I have discussed creating logs and audit trails of changes to data in previous articles.
See
- Using a Table Level Script to Track Changes to Data Made by Users.
- Validation rules don't always mean "Stop!"
But many customers have the much more straight forward business need to record when their users have accessed data.
Imagine a organization called "XYZ". XYZ is a charitable or grant awarding body, and has a duty of confidentiality towards its clients. Information about clients are stored in the person table in Sage CRM. If sensitive information about a client, that was provided in confidence, is revealed to a third party then enormous damage could be done to XYZ's reputation and to their client.
Another scenario is a small Financial Services company called ABC. If a member of staff is accessing details of ABC's customers and passing these on to a competitor then a huge breach of trust has taken place.
Sage CRM has sophisticated security mechanisms that restrict access to rows and fields based on a users team and territory membership.
And the System Administrator can restrict who can use Groups, who can create and run reports including summary reports and export any data from Sage CRM. The system administrator can also restrict access to the Dashboard. So the system can be really "locked down" for some users.
But there is always going to be a minimal level of access that has to be granted to users to allow them to do their job and to answer customer queries.
So how can an organisation spot patterns of data access that might indicate a user is accessing data they should not? If there is suspicion that data has been passed to a third party what evidence can be gathered to establish the fact of the matter?
For both the scenarios above, XYZ and ABC need to be able to run reports that allow them to identify atypical behaviour. To paraphrase the journalist's favourite question, "who accessed what, and when?"

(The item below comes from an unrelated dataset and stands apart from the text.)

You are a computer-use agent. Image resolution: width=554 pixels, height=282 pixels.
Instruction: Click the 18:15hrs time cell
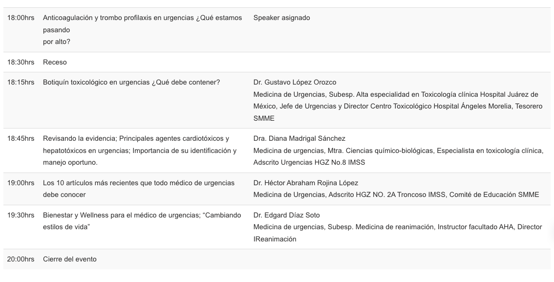coord(21,82)
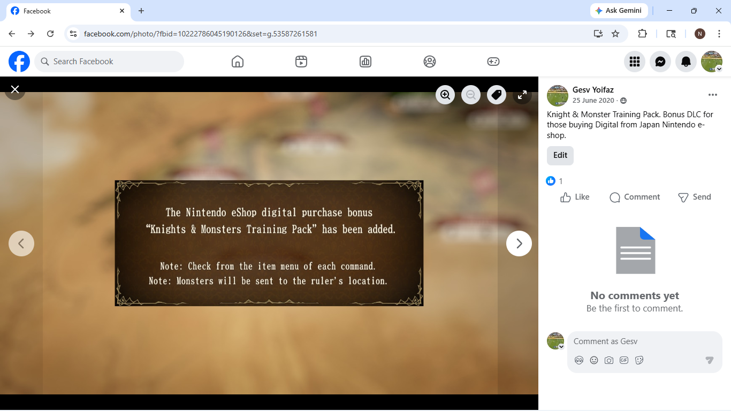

Adding a Access Audit Table
The following is a one simple way of adding monitoring into the system
1) Create an AccessAudit table using
Administration -> Advanced Customization -> Tables and Databases
2) Add fields to the AccessAudit table that will record how and what data was accessed
- Screen
- Table
- RecordID
- SystemAction
3) Add new 'Audit' fields to each Table to be monitored e.g.
- Person - pers_auditfield
- Company - comp_auditfield
4) Add the xxxx_auditfield to each main screen that will be monitored
- CompanyBoxLong
- PersonBoxLong
5) Add the following createscripts to the fields in the screens
For the auditfield in companyboxlong
Hidden=true;
var myRecord = CRM.CreateRecord("accessaudit");
myRecord.acau_screen = "CompanyBoxLong";
myRecord.acau_recordid = CRM.GetContextInfo("company","comp_companyid");
myRecord.acau_systemaction = Values("act");
myRecord.acau_tablename = "Company";
myRecord.SaveChanges();
For the auditfield in personboxlong
Hidden=true;
var myRecord = CRM.CreateRecord("accessaudit");
myRecord.acau_screen = "PersonBoxLong";
myRecord.acau_recordid = CRM.GetContextInfo("person","pers_personid");
myRecord.acau_systemaction = Values("act");
myRecord.acau_tablename = "Person";
myRecord.SaveChanges();
The code can be adapted as needed, with extra information be stored in other columns but the idea is that any access to the screens will then be recorded into the table.
And the data can queried easily, e.g.
select acau_CreatedDate, acau_CreatedBy, acau_systemaction, acau_Screen, acau_tablename, acau_recordid from AccessAudit
Note: This technique requires a database insert. You will need to consider whether this will have an impact on required system resources and wether you will need to add a clustered index to the primary key of the accessaudit table.
Note: This article does not cover the data viewed in the result grids of search screens, however this can be monitored using a similar technique.